Regarding the time constraints, I completely understand, I'm struggling with finding time to contribute myself. I think that we can all help each other refine our models, we don't have to work alone. Your analysis of/response to my model has altered the approach I'm taking.

hotbit (55)· last yearGood catch. We can assume I > B or better I -> infinity ( or n -> 0). Good think is we can test the final equation writing a rather simple simulation program.

Are you sure about:

As wallet =/= UTXO (or address =/= UTXO) a portion of a wallet will stake, but whole UTXO.

It should be impossible to lock just a part of UTXO. You can check list of UTXOs with a command

It's great to inspire and motivate each other!

ilikechocolate (47)· last yearI'm not sure this is a safe assumption to make. It looks like B can be very large, e.g. if N = 10 and M = 100 then B = 64, and C = nB = 640, which is impossible since C is the number of coins cooling down, and cannot exceed N.

If we look at this iteratively, we start with N = nI coins. In the beginning, S = N = nI. Suppose n of those coins stake, meaning one UTXO stakes. Then S = N - n = nI - n = n(I - 1). If another n coins stake, then S = N - 2n = nI - 2n = n(I - 2). So if j is the number of staked blocks in the last 16 hours, then S = n(I - j). If I = j, i.e. if the number of staked blocks = number of UTXOs, this implies that all of the coins have staked and S = 0.

If it is the case that when you stake, all of the coins in a UTXO stake, then B should equal I, meaning that the maximum number of blocks you stake should equal the number of UTXOs you have.

If I understand your model correctly, it seems like there is an assumption that the probability of staking a block = number of your coins/number of total coins. Another way of saying this is if you have 10 coins in one UTXO out of 100, and your chance of staking is 10%, then someone else with 20 coins in one UTXO will have a 20% chance of staking. If this is correct, then by linearity of expectations, it shouldn't make a difference how many UTXOs you have - you could have one, or many, but the number of blocks you stake over a large enough time period should be the same. If however it is the case that you have a higher probability of staking a block by splitting coins in a single UTXO into two separate UTXOs, then an analysis can be made as to how much a person can exploit this.

I'm not sure at all, I was wondering myself out of ignorance.

That's good to learn, thanks!

hotbit (55)· last yearNo, as sum(n) = N; usually we use n to count things, here I've used it (not a great choice) as a value of one utxo.

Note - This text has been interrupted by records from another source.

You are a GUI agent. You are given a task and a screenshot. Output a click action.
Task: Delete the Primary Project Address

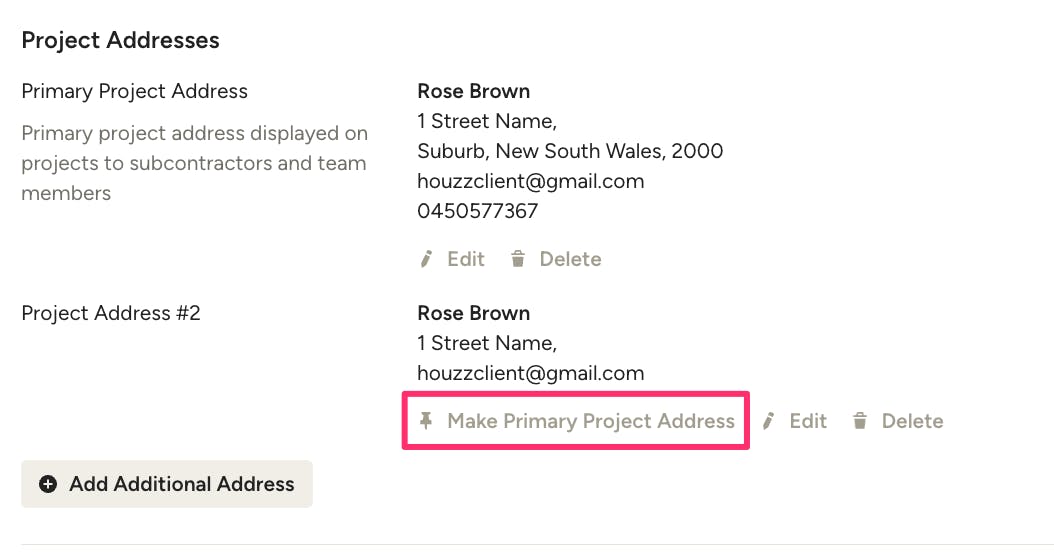(x=556, y=259)
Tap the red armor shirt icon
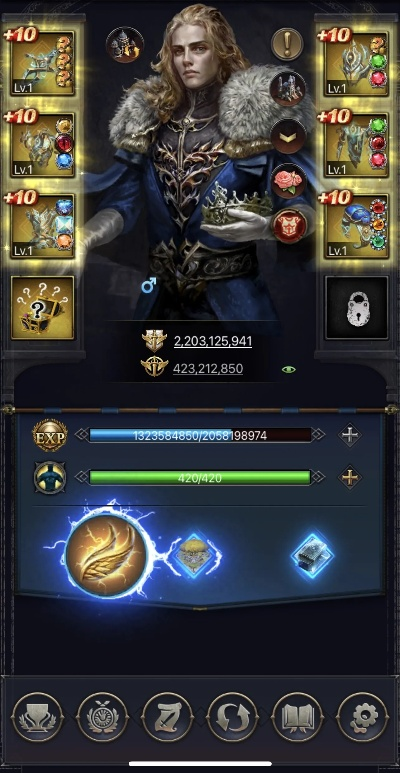The height and width of the screenshot is (773, 400). [x=289, y=226]
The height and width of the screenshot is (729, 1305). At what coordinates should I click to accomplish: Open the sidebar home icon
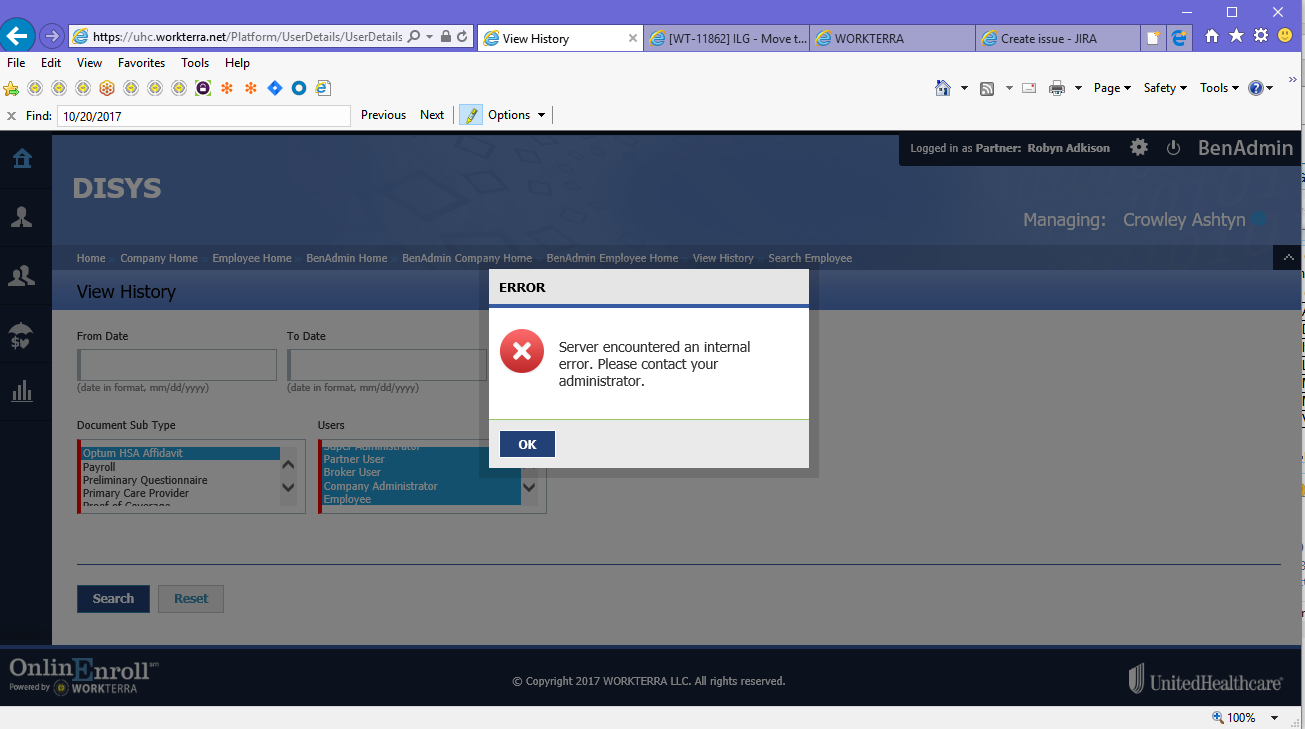(21, 159)
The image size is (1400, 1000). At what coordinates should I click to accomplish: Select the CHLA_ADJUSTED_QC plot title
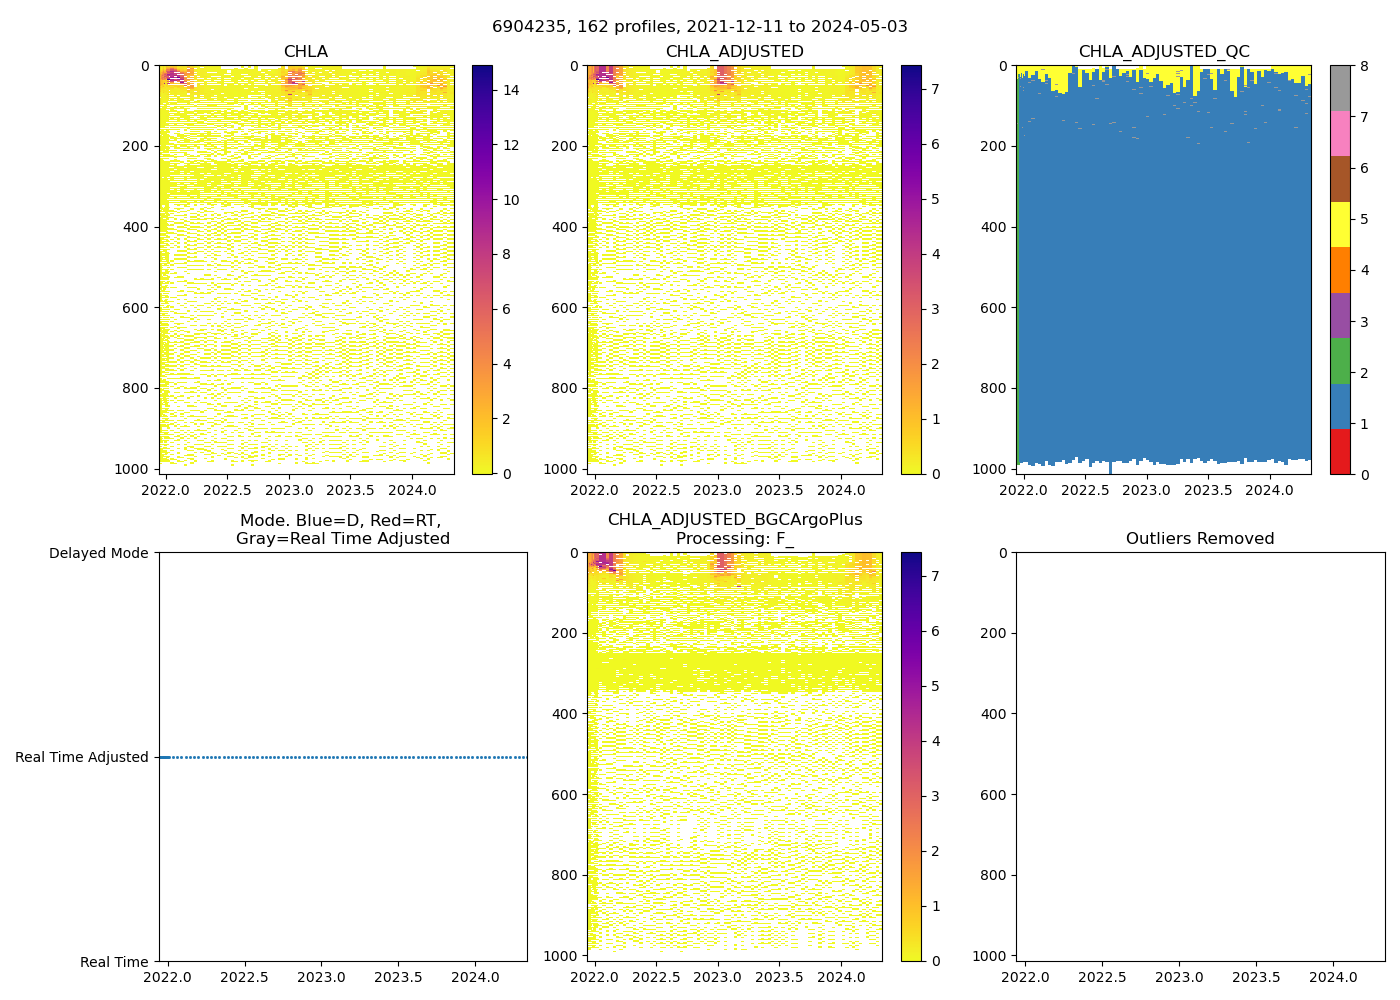1163,52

To have a chance to stake 64 times (within 16h) you would have to split N = 10 into 64 chunks of n=0.15625 each (equal ns for simplicity).

@tomasbrod commented on splitting coins, but his message is not clear to me.

Also,

is not accurate enough

I meant

within 16 hwhen M is a total number of staking coins(now updated in the main text, thanks)

ilikechocolate (47)· last yearI'm not sure this contradicts my original point, as the formula for B still only contains N, M, and t.

This is what I'm trying to get at, that the maximum number of blocks a person can stake is equal to the number of UTXOs that person has. Theoretically, if one makes more UTXOs than there are blocks in some time period, then a person could theoretically stake all of those blocks, though the probability of that will be extremely low.